13 marzo 2020

Emergenza Coronavirus: urgente “amnistia fiscale” per il rilancio dell’economia

Autore: Antonio Gigliotti, Giuseppe Avanzato, Felicia Sdanganelli
L’emergenza sanitaria causata dalla diffusione del corona virus assume contorni sempre più importanti, coinvolgendo non più limitate regioni o province dell’Italia settentrionale ma l’intera penisola, e la situazione emergenziale dalla stessa causata non pare destinata a risolversi in tempi brevi. Il DPCM pubblicato in Gazzetta Ufficiale n. 64 dell’11 marzo 2020 disponendo la chiusura, su tutto il territorio nazionale, delle attività commerciali al dettaglio, ad eccezione delle attività di vendita di generi alimentari e di prima necessità, dal 12 marzo al 25 marzo 2020, di fatto ferma anche la produzione industriale e il commercio all’ingrosso, ancorché non interessati direttamente dal fermo, in quanto comunque parte della filiera oggi in stop.

In conseguenza di quanto precede sono sempre più le imprese, i commercianti, i professionisti e, più in generale, i titolari di partita Iva costretti a fermare la produzione o chiudere (si spera temporaneamente) l’attività con le ovvie conseguenze economiche ma soprattutto finanziarie che tutto questo comporta.

## COMPITI
1) Indica se ciascuna affermazione concorda con l'articolo sull'emergenza Coronavirus, rispondendo sì o no e citando le parole del testo che lo stabiliscono: (a) il DPCM chiude le attività commerciali al dettaglio dal 12 al 25 marzo 2020; (b) il DPCM è stato pubblicato nella Gazzetta Ufficiale n. 64 del 13 marzo 2020; (c) la situazione emergenziale sembra destinata a risolversi in tempi brevi.
2) Prosegui l'articolo sull'emergenza Coronavirus a partire dall'ultima frase riportata.

## RECORD FORNITI
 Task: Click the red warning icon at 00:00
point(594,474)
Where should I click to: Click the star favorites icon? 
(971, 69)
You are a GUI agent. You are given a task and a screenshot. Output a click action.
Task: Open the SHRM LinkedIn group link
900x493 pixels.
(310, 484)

## RISPOSTE
1)
(a) Sì: "la chiusura, su tutto il territorio nazionale, delle attività commerciali al dettaglio, ad eccezione delle attività di vendita di generi alimentari e di prima necessità, dal 12 marzo al 25 marzo 2020".
(b) No: "Gazzetta Ufficiale n. 64 dell’11 marzo 2020".
(c) No: "non pare destinata a risolversi in tempi brevi".

2)
Non è difficile immaginare, infatti, che in assenza di ricavi, e quindi di entrate, ben presto tali soggetti si troveranno privi della liquidità necessaria per affrontare le esigenze finanziarie che la gestione di un’attività imprenditoriale o professionale inevitabilmente comporta, tra le quali ovviamente anche i versamenti connessi agli adempimenti fiscali.

Proprio per fare fronte a questa situazione emergenziale, caratterizzata da assoluta eccezionalità, da più parti si chiede un intervento di carattere straordinario da parte del governo in materia fiscale e contributiva per alleggerire i contribuenti da oneri che difficilmente potranno ottemperare nel breve periodo. Infatti, alla ripresa delle attività, che si spera possa avvenire entro i primi di maggio, tutte le aziende saranno in situazione di assoluta illiquidità a causa del blocco totale delle attività e/o dal calo repentino dei ricavi di questo periodo.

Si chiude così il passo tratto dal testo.